Amazon.com Inc. is extending its AmazonFresh grocery delivery program to New York. It will first offer its same-day and morning grocery delivery in Park Slope, Brooklyn, with more areas to follow, it says.

Amazon is moving into a competitive area where even existing supermarket chains are having trouble turning a profit, due to the high cost of retail space and advertising. But as Amazon prepares a midtown Manhattan warehouse, there could be a number of fringe benefits for Jeff Bezos’ e-commerce empire. AmazonFresh is about a lot more than groceries.

“It’s an incredibly competitive place, and they’re going to be losing a lot of money to play in it,” said Sucharita Mulpuru-Kodali, Forrester analyst and expert on multichannel and online retail. “They are going to have to figure out how to attract new customers, they have to get existing customers to spend an addition $200 on Prime.”

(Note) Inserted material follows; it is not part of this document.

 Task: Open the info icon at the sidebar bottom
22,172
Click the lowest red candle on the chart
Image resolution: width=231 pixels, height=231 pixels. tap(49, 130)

New York is densely populated enough for a number of same-day delivery services, including Google Inc.’s “Google Express” service. Amazon might be timing its decision to enter the city never sleeps to improve the ability to deliver to customers in time for the holidays.

“Part of this is getting trucks on the ground in the New York metro area before the holidays, which they can use for delivering other packages. They know that what they can ship through UPS and FedEx can get constrained at that time of year, so this enables them to be a little less dependent on carriers,” Mulpuru-Kodali said.

AmazonFresh’s venture into Brooklyn is so far only available to members of Amazon Prime, the company’s $99-per-year subscription program that includes free two-day delivery on its products and access to streaming video and music. Those subscribers will be able to order groceries for free until the year’s end, when they will be required to upgrade to the company’s $299-per-year Prime Fresh service.

Customers that place orders before 10 a.m. will receive deliveries later that same day; those that miss the cutoff will receive their groceries the next day. AmazonFresh already operates in in Seattle and a number of California cities, but has greater competition in the Big Apple.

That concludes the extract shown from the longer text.